New member functions to get the array indexes are added:

- `first_array_index()` and `last_array_index()` get the start and end of an array range path leg. `first_array_index()` can additionally be used to get the index of an array cell path leg. The return value is a Json_array_index object, which can tell whether the index is before the first element in the array, or after the end of the array, and which position in the array it points to.

- `get_array_range()` gets the range of indexes that are matched by an array range path leg.

# Changes in the Json_path class

The member function `contains_wildcard_or_ellipsis()` used to return true if the path contained a wildcard or an ellipsis. This was used in some contexts to reject paths that could match multiple values. In those contexts, paths containing array ranges should also be rejected, so this function was renamed to `can_match_many()` and was changed so that it also returned true for paths that contained an array range.

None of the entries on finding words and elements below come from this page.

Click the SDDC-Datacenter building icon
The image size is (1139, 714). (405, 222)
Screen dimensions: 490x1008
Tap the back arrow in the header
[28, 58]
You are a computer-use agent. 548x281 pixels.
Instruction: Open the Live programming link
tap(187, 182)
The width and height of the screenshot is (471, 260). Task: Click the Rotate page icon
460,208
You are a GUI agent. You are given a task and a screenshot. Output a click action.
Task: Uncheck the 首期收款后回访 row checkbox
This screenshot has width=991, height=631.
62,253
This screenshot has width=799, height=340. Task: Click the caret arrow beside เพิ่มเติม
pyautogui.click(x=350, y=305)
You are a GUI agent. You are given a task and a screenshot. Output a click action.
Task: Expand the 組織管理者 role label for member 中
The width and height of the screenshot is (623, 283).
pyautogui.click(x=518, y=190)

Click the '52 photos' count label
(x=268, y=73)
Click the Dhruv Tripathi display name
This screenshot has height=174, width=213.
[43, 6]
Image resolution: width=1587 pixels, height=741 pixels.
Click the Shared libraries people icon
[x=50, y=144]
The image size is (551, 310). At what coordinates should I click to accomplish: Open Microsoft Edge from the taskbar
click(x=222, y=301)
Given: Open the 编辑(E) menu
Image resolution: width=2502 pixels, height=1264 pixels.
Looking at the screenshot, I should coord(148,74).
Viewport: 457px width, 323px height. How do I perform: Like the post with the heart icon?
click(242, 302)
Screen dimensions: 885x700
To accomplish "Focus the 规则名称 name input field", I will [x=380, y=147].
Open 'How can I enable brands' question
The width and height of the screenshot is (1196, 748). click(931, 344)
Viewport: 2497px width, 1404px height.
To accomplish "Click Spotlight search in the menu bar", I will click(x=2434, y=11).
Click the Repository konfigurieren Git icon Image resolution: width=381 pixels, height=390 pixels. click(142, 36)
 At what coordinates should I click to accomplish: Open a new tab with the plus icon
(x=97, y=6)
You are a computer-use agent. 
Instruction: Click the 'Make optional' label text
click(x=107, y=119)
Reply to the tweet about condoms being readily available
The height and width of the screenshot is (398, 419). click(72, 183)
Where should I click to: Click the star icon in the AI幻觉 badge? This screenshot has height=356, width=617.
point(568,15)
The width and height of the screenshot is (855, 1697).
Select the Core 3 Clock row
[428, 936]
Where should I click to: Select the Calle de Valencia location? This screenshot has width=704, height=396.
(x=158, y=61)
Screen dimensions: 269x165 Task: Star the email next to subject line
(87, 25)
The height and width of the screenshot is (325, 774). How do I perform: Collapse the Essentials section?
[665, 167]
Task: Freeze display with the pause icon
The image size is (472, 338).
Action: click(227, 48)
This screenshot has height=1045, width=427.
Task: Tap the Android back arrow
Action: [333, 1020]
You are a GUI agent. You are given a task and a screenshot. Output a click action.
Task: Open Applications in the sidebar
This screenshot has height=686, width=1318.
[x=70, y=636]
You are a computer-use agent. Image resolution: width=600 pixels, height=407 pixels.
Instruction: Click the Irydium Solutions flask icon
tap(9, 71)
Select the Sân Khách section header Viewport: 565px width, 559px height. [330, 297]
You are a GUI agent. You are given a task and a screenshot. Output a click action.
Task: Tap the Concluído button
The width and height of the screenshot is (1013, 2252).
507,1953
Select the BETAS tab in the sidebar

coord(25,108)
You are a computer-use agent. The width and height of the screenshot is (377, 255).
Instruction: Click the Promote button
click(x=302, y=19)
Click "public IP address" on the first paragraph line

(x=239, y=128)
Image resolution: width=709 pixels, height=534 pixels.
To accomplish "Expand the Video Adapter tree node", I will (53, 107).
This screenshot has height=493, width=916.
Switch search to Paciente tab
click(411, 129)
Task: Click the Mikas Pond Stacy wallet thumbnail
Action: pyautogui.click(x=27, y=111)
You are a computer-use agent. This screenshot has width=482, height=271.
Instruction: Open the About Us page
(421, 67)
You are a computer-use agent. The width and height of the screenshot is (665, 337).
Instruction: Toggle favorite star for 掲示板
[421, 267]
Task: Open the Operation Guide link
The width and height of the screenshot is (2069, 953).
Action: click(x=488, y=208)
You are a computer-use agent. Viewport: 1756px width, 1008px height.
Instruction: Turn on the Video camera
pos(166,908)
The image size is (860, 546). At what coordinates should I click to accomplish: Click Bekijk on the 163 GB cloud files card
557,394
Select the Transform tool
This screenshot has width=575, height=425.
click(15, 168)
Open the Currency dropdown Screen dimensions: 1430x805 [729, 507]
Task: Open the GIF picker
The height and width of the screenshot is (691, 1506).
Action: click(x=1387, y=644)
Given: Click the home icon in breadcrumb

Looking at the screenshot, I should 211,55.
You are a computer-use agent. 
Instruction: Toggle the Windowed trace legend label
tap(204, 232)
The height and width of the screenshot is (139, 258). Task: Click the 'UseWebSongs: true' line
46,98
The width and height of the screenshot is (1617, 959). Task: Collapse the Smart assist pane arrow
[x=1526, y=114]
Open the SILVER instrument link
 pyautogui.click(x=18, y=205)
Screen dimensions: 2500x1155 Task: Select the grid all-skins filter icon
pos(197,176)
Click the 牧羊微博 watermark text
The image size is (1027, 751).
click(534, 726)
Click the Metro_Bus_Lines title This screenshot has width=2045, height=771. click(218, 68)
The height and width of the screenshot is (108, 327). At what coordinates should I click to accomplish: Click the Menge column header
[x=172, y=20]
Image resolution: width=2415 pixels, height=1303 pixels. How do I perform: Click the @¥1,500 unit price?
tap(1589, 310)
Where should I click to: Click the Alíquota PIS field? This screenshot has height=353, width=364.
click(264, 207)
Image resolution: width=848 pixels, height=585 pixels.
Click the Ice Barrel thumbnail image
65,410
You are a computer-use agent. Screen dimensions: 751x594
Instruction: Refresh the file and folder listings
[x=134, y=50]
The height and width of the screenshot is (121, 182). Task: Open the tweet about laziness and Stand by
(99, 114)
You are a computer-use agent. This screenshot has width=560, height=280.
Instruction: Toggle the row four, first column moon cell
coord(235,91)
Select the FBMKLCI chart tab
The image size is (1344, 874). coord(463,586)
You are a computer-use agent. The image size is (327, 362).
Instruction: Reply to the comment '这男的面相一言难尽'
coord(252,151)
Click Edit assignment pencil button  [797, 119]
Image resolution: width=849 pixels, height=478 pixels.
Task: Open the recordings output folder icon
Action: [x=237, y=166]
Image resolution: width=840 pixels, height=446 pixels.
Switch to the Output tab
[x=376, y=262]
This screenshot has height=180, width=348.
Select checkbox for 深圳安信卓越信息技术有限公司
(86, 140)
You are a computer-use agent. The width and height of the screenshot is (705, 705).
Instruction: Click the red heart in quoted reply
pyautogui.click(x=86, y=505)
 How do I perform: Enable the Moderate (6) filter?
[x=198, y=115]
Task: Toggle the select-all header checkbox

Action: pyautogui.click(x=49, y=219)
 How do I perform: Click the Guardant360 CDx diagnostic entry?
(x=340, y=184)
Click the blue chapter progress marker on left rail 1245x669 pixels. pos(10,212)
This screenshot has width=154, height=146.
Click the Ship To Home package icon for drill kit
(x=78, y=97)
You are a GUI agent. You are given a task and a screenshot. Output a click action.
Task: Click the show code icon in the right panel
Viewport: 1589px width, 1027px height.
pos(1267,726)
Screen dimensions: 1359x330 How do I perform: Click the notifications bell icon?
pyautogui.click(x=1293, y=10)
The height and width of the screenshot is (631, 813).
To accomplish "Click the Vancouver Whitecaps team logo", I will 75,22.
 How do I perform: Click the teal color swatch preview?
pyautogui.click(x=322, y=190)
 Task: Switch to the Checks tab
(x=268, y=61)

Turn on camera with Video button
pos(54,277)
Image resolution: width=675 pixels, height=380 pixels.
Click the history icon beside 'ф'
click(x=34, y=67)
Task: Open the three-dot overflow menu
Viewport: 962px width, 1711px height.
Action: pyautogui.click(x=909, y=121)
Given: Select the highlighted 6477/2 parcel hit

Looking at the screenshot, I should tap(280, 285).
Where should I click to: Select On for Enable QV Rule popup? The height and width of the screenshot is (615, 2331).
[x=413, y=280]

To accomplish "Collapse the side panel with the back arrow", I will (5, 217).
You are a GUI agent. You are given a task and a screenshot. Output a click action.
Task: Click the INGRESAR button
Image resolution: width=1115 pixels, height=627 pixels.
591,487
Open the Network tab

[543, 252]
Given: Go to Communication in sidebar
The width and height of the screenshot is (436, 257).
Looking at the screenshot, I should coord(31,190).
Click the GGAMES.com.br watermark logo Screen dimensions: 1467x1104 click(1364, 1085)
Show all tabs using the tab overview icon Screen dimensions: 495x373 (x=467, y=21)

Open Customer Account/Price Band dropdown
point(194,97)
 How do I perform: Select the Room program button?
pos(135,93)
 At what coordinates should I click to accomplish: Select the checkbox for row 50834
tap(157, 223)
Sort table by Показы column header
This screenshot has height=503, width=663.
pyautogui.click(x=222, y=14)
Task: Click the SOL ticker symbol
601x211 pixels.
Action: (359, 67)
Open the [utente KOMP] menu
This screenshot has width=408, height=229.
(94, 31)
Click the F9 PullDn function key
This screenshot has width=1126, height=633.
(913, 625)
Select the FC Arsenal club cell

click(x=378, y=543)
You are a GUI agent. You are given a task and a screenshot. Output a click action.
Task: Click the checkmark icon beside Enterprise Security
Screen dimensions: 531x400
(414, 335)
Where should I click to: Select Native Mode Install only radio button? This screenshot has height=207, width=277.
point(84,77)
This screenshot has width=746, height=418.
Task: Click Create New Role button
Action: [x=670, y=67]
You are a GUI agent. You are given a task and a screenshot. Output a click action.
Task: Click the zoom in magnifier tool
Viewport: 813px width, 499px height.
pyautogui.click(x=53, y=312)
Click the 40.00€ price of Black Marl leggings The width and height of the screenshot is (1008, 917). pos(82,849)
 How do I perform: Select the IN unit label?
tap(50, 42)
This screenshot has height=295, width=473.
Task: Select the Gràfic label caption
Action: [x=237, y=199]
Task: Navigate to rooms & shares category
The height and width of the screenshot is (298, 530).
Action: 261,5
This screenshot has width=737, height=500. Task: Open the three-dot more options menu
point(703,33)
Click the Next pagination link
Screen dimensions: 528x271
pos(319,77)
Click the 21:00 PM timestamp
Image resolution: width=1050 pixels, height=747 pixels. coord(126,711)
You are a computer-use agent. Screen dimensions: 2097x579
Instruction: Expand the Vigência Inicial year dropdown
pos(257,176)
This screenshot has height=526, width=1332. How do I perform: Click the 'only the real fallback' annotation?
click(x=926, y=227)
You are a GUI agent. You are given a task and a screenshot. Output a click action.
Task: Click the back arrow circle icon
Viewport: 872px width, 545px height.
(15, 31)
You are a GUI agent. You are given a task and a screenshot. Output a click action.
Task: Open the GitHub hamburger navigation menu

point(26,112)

`Json_path::parse_array_leg()` is made aware of the new syntax (ranges and expressions using the `last` keyword).

One bug is fixed in `parse_array_leg()`: When parsing an array index, the original code parsed the array index as a longlong (64-bit) and unconditionally cast the result to size_t. On 32-bit platforms, this could mean that the resulting array index would be incorrect, if the specified array index was greater than or equal to 2^32. This was fixed by making the JSON path parser raise an error if the specified array index is greater than UINT_MAX32. (The JSON binary storage format doesn't allow more than UINT_MAX32 elements in an array, so allowing larger array indexes in the JSON path language isn't very useful even on 64-bit platforms.)

# Changes in the path lookup

The path lookup has two different implementations. One in `Json_dom::find_child_doms()` which works on DOM representations, and one in `Json_wrapper::seek_no_ellipsis()` which allows lookup without converting the document to a DOM if the path has no ellipsis token. Both of these are changed as described in the [Path lookups](#pathlookups) section of the high-level specification.

# Changes in JSON functions

`Item_func_json_array_append::val_json()`, `Item_func_json_insert::val_json()` and `Item_func_json_set_replace::val_json()` are changed so that they can insert new values in front of the first element in an array, if an array cell path leg points to an element before the first element, as described in the [Indexes before the first array element](#indexesbeforethefirstarrayelement) section of the high-level specification.

The Item_json_func sub-classes that previously used `Json_path::contains_wildcard_or_ellipsis()` to reject paths that contained a wildcard or an ellipsis, now use `Json_path::can_match_many()` instead to reject ranges as well as wildcard and ellipsis.